#### [Your task]
Go to the line that contains "Task: Remove favorite" in the records below and repeat it, and each line after it, exactly through the end, omitting pictures.

***** Provided material

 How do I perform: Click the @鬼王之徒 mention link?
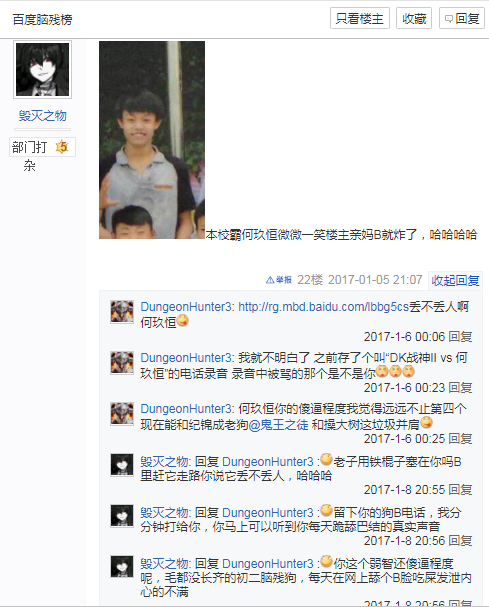tap(278, 425)
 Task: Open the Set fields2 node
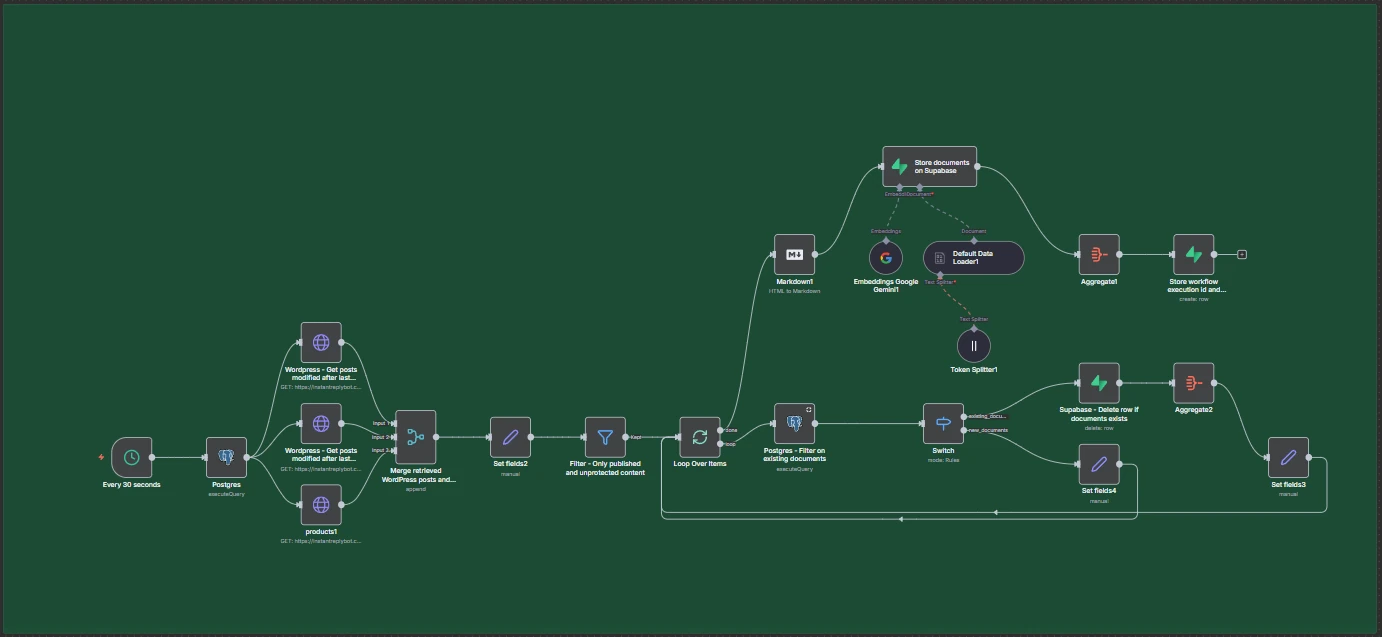point(510,437)
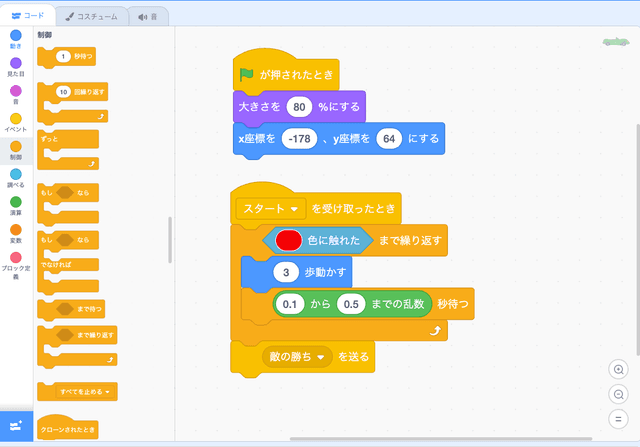
Task: Open the 演算 (Operators) block category
Action: point(16,202)
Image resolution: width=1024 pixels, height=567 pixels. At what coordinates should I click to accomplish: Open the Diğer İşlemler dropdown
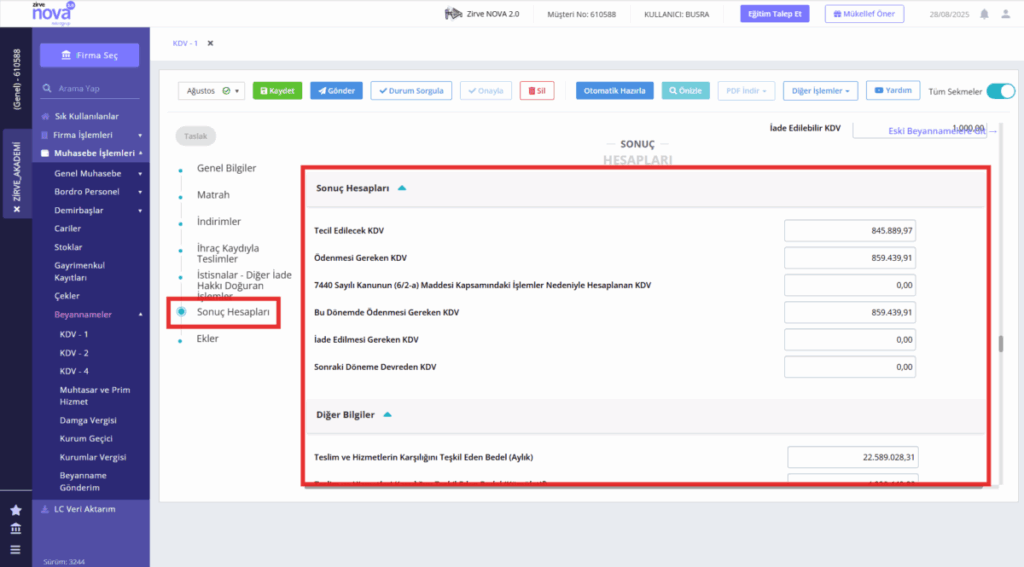[x=820, y=91]
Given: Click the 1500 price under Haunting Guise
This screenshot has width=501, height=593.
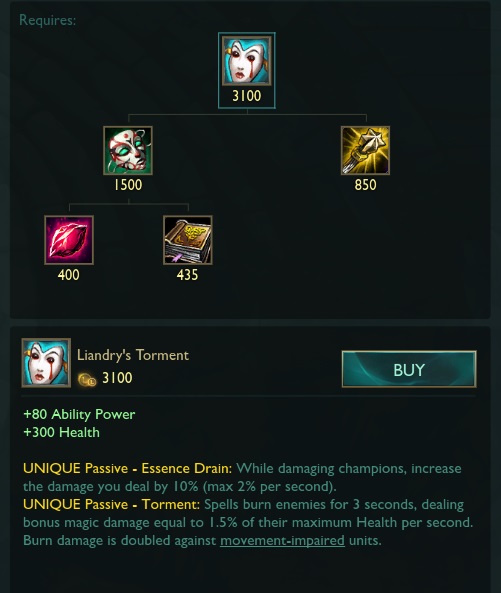Looking at the screenshot, I should pyautogui.click(x=128, y=185).
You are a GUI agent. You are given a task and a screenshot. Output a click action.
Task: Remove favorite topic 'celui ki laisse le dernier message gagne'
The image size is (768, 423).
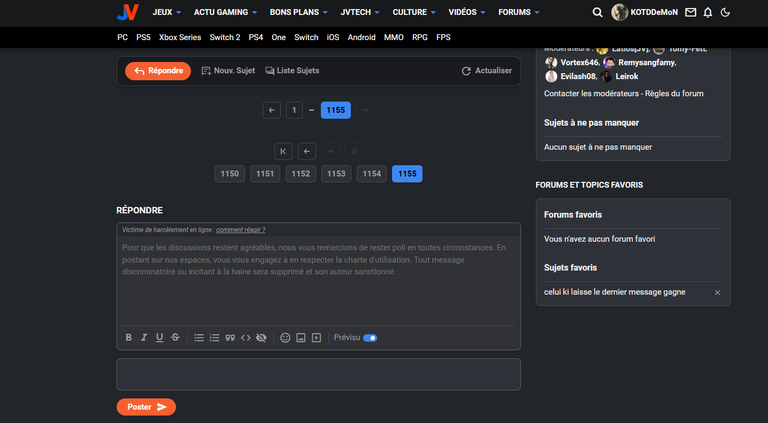[717, 292]
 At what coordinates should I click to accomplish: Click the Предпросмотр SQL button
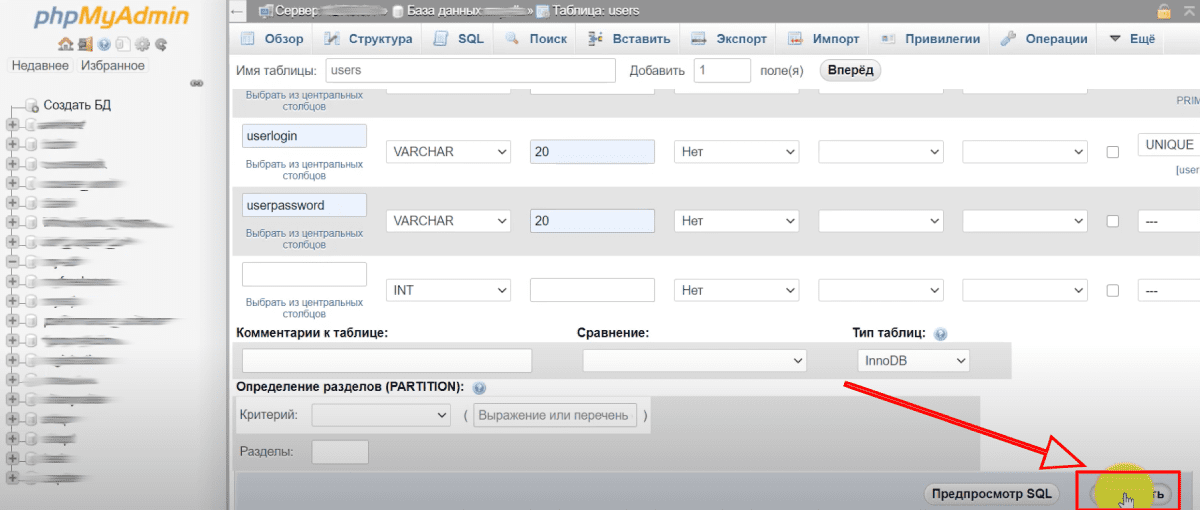(x=993, y=493)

**********

#### [Solution to this exercise]
Task: Remove favorite topic 'celui ki laisse le dernier message gagne'
The image size is (768, 423).
[717, 292]
 At what coordinates should I click to accomplish: Click the Предпросмотр SQL button
(x=993, y=493)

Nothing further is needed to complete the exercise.